Agreed, it's a matter of what you do with the information. I just had a dweeby quibble with multiplying 12 to get a four-digit cu ft conversion when more accurate capacity info is available. Probably (hopefully) not the point of the posts in the first place.It's about as accurate as calling a 77.4 cu ft tank an Aluminum 80.
In other words, it's more than accurate enough considering how much my SAC varies.
Charlie
No.
In the year 2009 people should not care about any imperial units of measurement: feet, yards, chains, bull-roars and other such historical oddities.
America - the Stone Age called: they want their measurement system back...

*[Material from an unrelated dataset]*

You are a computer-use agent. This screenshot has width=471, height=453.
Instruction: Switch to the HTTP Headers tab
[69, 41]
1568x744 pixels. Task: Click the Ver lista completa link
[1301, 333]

Not entirely accurate.. Its pretty easy to work out the breathing air of a Steel 15L at 200 bar, given the fact that 1 bar is almost exactly 1 atm..It's sort of an apples & oranges comparison.

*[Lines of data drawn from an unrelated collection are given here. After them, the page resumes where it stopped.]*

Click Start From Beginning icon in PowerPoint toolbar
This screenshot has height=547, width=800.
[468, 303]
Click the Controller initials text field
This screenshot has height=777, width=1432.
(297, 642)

Liter ratings are for unpressurized volume, while CF ratings are for how much gas a cylinder holds when pressurized.
For example, a LP steel 11 liter tank is a 72 CF tank, while a standard AL 11 liter tank is an 80 CF tank, and a HP steel 11 liter tank is a 95 CF tank (approx).
Add to that that the CF rating on a tank isn't necessarily exactly at its working pressure (for example, a standard AL 80 has a working pressure of 3000 psi, but to get 80 CF in there you have to pump it to 3100)(holds 77.4 CF at 3000).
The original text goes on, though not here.